Good examples of the latter have included widely circulated viewing figures for major sporting and other events. On June 26th 2005, The Sunday Mirror, a UK tabloid newspaper, reported that 5.5 billion people were due to tune into the Live8 concert being broadcast around the world the following week. It was just a forecast. But given only 1.7 billion households around the world even possessed TV sets at the time it was a heroic one.
Other sources after the event had other ideas: The Hollywood Reporter reported Bob Geldof’s estimate of 3 billion viewers; the BBC suggested a figure of 2 billion, while other sources confirmed the 5 billion viewer figure. Nobody really knew, so they just made it up.
The Olympic Games has long enjoyed stratospheric viewer claims, usually in the billions. But the IOC last year admitted that the estimated 3.6 billion people watching the 2016 event in Rio was a count of those in households tuning in for at least one minute of the sixteen-day event on television.
This seems more reasonable, although a limitation even of these official measurement statistics is that people are reported as ‘watching’ merely by virtue of being in a room with a TV set tuned to the programme in question. Official audience data is available in around 85 countries which comprise about three-quarters of the world’s population.
By quoting these figures rather than just picking a large number from the air, progress has certainly been made (and the viewing numbers are probably an under-estimate given all the unrecorded views on digital devices and in non-measured territories).
But there are other ‘facts’ which continue to be quoted where the truth is almost impossible to verify. A well-known example is the statistic that the ‘average person’ is exposed to around 5,000 advertising messages every day. There have been variations around this number, with estimates falling anywhere between a few hundred and more than 10,000.
In 2014, Media Dynamics, Inc. in the USA attempted to quantify exposure to advertising in the main media (TV, radio, internet, newspapers and magazines). They came up with an estimate of 362 ads daily, of which they thought maybe half were noticed and half again recalled at any level.
The study omitted Out of Home media, which account for a large chunk of ‘exposures’ to advertising, especially for those living or working in cities. Research by Route in the UK found that the average person passed by 71 poster frames every day (more than 150 for those living in the largest cities).
But even this doesn’t account for the large number of brand logos viewable by anybody walking past a shop or vehicle featuring a brand name. Are these advertising exposures?

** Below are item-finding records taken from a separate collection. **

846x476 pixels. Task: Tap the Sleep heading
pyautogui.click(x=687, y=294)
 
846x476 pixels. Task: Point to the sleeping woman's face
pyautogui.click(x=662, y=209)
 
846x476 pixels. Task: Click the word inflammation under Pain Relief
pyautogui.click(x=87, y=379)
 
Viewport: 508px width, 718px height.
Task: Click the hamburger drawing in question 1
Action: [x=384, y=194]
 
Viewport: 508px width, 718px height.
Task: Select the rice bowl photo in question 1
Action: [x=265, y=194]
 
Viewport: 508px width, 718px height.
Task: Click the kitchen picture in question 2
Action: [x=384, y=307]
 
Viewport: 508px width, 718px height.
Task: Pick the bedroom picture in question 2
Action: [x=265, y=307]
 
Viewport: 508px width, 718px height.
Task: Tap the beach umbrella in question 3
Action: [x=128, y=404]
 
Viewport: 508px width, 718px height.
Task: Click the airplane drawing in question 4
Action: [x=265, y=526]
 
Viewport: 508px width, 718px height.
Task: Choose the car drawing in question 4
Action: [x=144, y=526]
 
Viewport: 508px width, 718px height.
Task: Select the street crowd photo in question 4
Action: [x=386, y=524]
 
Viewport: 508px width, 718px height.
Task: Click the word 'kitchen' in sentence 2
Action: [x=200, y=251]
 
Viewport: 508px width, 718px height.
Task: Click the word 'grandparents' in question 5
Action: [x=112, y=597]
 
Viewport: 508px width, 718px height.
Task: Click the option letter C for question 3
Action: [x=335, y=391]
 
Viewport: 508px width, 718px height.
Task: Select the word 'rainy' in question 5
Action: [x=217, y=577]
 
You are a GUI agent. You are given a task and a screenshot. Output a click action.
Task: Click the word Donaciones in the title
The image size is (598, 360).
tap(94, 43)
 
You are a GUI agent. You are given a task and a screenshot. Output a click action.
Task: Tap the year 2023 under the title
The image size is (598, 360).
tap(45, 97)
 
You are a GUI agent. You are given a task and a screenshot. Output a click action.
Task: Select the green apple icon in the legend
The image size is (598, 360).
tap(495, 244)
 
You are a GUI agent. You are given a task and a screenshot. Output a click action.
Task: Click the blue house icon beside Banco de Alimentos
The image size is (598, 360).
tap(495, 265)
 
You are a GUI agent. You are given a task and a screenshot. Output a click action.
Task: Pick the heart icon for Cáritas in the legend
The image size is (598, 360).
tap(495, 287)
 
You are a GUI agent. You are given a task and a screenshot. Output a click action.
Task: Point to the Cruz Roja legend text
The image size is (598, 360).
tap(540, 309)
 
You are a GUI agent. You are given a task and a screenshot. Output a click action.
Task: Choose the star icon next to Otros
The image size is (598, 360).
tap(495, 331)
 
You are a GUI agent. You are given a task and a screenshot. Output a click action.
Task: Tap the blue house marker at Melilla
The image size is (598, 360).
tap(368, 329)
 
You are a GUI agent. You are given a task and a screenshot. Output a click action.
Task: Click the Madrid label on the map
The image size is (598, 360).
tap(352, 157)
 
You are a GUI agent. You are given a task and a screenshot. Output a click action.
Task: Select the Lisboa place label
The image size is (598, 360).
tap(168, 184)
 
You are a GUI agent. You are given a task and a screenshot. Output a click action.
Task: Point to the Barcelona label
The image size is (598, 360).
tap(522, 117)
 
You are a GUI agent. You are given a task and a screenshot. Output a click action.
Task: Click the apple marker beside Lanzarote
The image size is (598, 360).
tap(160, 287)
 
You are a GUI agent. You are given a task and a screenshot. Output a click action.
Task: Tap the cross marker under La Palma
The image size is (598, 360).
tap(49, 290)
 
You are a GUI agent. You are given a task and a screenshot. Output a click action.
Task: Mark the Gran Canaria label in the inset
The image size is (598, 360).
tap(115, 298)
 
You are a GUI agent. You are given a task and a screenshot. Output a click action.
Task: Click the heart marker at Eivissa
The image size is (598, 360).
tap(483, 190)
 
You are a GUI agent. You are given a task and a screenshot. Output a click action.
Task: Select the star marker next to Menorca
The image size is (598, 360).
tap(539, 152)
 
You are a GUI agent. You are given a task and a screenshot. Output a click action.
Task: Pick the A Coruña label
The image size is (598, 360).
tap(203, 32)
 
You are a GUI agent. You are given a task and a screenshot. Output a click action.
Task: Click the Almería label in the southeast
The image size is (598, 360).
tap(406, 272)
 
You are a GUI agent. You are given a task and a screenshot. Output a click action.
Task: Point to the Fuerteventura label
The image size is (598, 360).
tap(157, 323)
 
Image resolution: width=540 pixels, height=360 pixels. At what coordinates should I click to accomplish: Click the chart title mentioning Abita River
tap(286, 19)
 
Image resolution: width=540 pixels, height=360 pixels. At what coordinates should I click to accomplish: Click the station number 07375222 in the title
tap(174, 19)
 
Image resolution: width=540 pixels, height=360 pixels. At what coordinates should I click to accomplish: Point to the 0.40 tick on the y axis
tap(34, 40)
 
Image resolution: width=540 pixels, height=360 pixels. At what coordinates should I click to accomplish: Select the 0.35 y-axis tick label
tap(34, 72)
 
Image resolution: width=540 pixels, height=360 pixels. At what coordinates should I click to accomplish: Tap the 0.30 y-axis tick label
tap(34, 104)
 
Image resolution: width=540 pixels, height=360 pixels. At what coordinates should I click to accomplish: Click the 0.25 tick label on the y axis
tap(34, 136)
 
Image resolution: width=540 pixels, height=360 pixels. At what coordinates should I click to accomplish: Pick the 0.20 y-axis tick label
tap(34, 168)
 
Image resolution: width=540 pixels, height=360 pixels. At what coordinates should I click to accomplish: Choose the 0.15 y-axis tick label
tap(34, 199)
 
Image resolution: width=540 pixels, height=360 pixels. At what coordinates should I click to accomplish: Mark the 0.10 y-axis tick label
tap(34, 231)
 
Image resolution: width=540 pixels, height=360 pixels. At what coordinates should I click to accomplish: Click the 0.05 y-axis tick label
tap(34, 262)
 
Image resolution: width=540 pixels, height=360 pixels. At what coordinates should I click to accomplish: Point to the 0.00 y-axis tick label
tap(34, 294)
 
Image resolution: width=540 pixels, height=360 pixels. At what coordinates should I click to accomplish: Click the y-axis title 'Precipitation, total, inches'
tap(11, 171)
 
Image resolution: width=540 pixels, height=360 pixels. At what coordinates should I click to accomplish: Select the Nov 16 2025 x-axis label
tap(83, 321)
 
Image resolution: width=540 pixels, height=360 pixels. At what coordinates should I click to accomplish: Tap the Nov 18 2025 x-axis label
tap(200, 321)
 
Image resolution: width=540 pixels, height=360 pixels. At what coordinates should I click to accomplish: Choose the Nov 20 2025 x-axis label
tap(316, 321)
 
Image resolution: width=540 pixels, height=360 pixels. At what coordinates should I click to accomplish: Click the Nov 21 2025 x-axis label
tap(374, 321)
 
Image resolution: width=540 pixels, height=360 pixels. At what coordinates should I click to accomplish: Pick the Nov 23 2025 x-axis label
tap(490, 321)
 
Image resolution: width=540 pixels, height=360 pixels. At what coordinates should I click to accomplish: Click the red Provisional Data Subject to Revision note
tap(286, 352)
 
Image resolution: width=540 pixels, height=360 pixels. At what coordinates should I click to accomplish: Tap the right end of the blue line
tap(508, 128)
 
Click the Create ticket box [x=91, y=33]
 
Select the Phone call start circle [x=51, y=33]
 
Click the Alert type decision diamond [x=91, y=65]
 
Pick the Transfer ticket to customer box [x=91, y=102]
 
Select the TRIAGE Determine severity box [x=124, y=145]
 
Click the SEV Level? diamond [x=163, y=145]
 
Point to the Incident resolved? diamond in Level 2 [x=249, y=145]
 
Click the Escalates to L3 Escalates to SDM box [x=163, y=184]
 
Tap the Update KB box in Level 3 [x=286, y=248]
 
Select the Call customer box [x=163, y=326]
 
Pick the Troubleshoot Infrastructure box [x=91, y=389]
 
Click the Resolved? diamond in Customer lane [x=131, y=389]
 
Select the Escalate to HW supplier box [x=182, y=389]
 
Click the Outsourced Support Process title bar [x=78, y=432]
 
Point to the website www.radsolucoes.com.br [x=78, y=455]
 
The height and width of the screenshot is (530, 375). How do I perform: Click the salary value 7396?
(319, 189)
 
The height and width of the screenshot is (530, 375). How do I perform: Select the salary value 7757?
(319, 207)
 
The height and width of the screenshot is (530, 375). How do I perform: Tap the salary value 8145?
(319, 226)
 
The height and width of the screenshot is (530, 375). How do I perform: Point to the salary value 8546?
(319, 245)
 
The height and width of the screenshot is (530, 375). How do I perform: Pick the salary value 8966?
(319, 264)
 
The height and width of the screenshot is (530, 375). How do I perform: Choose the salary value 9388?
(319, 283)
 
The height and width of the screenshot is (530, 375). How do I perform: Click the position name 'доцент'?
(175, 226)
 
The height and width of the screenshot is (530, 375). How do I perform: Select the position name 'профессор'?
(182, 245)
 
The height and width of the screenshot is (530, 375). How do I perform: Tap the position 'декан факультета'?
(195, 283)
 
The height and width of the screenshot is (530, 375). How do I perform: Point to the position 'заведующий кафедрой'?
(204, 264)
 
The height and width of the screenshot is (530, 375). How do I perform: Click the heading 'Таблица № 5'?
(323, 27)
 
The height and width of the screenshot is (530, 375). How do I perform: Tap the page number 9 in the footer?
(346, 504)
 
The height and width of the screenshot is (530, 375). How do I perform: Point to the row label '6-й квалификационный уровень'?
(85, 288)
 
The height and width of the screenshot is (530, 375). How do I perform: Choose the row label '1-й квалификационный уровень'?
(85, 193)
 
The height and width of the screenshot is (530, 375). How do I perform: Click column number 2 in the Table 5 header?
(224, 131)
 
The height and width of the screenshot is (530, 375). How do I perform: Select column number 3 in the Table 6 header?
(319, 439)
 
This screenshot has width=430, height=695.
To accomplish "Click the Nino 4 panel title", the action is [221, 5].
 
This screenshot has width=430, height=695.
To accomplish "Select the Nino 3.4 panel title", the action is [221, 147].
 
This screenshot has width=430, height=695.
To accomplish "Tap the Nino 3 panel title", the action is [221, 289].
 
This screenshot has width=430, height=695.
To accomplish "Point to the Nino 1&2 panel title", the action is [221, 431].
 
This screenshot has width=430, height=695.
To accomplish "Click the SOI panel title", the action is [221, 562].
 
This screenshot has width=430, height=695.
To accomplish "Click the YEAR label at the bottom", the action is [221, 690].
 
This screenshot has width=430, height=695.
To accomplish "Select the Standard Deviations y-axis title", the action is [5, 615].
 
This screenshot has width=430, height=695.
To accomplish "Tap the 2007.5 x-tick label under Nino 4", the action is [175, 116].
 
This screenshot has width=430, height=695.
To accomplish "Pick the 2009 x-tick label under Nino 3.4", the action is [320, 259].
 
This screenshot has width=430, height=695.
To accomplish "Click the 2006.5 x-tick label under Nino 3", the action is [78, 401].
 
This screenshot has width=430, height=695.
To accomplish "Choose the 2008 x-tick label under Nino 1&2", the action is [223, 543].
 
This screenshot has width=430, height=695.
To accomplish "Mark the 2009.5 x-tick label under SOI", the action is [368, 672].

The key point is that nobody knows how many messages people are ‘exposed’ to. It is almost certainly not 5,000. Nobody could accurately count the number of messages they saw in a day, although technology exists for them to be equipped with body or head cameras that track everything in front of them, which would allow anybody interested to count the brand logos or ad messages in view over the course of a day. And even if it did add up to 5,000, would this be useful information?
The growth in digital media has opened the floodgates for exaggerated claims about more precise targeting, more accurate ROI measurement and ‘relevant’ ads. But we have learned that while ads can be sent to users in particular locations, focused around sites and topics that interest them and re-targeted to them as they move around the net, there are negatives as well.
Studies suggest that only half of banner ads are physically ‘viewable’ (at least half of the ad in the viewable part of the screen for a second) and only 9% of ads served are actually looked at for more than a second. Digital ad fraud is a major issue (where the ‘audience’ is not a real audience), as is the fact that as much as half the population in many countries is unreached by digital ads either because they do not have access to broadband at home or because they have installed ad blockers.
The Next Big Thing in television advertising may be ‘addressable’ advertising. In some countries, a significant proportion of households (50 million in the USA, for example) can be targeted individually by virtue of them connecting to their broadcast signal via advanced set top boxes.
Because the address of the household is known, it can be cross-referenced with other address-based data (such as presence of children, car ownership, ethnicity and income). Advertisers can then target these households with ads that are relevant to them, without bombarding households for whom the advertising is not relevant.
It is a nice idea, but the claim depends on many things: first, inventory has to be made available by the broadcasters for addressable advertising. Then, critically, the key decision-maker(s) in a household should be watching the connected set when the advertising airs. There are many circumstances in which they might not be. Some TV sets may not be connected to the box. Individuals could be watching different programmes on different sets. The fact that a TV set is switched on and tuned to a given channel (which is all we know) does not guarantee that anybody is watching or, if they are, who they are.
In other words, addressable advertising can be useful and potentially impactful, but only if a lot of conditions are fulfilled. Let’s continue to be guarded against exaggerated claims and hype.